*** Supplied entries ***
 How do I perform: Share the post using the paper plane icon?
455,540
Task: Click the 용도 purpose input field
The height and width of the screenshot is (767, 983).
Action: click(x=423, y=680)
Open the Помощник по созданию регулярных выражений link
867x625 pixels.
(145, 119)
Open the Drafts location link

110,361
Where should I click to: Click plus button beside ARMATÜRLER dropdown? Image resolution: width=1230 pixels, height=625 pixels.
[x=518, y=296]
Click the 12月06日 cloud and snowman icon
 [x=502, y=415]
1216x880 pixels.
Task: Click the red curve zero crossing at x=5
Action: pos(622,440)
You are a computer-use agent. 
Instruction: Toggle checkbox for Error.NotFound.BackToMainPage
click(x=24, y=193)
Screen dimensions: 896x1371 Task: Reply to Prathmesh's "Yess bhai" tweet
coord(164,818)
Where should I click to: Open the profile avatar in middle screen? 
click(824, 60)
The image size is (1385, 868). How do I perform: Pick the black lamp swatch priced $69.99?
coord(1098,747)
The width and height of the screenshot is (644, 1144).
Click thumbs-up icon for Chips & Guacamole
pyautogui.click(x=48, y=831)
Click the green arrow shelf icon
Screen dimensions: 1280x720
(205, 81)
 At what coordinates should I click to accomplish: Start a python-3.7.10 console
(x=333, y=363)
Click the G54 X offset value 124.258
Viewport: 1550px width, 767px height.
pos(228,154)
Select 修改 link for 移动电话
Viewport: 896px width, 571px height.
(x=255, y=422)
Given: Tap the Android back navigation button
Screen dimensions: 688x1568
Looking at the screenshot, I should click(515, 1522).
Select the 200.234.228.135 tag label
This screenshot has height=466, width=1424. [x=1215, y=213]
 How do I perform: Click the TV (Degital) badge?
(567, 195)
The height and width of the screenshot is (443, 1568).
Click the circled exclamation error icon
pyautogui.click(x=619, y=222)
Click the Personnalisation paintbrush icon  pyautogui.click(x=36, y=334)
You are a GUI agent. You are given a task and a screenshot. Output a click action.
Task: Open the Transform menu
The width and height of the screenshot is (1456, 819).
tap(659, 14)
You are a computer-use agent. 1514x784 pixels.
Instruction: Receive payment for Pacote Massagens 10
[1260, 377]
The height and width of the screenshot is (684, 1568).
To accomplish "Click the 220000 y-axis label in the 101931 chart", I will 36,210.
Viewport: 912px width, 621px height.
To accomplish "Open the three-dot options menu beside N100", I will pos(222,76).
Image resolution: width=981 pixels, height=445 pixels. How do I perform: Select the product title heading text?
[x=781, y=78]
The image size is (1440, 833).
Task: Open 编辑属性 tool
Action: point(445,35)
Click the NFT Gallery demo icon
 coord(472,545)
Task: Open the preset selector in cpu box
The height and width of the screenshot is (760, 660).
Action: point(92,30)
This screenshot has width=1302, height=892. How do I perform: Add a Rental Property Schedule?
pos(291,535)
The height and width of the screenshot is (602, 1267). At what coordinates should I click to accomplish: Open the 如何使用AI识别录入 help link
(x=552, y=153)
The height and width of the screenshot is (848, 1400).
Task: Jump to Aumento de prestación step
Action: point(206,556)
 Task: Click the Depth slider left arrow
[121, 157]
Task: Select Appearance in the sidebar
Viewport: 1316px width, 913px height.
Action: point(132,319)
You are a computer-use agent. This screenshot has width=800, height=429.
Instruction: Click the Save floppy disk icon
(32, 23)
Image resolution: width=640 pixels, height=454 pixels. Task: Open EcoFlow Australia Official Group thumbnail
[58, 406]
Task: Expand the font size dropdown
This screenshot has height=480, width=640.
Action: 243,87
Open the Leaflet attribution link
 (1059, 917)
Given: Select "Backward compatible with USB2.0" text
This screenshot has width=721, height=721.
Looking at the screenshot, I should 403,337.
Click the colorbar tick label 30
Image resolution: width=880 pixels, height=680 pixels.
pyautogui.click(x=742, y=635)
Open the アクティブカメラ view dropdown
*** End of Supplied entries ***
Problem:
Copy all lines above where "computer" is present.

Exercise output:
You are a computer-use agent. 
You are a computer-use agent. 1514x784 pixels.
You are a computer-use agent. This screenshot has width=800, height=429.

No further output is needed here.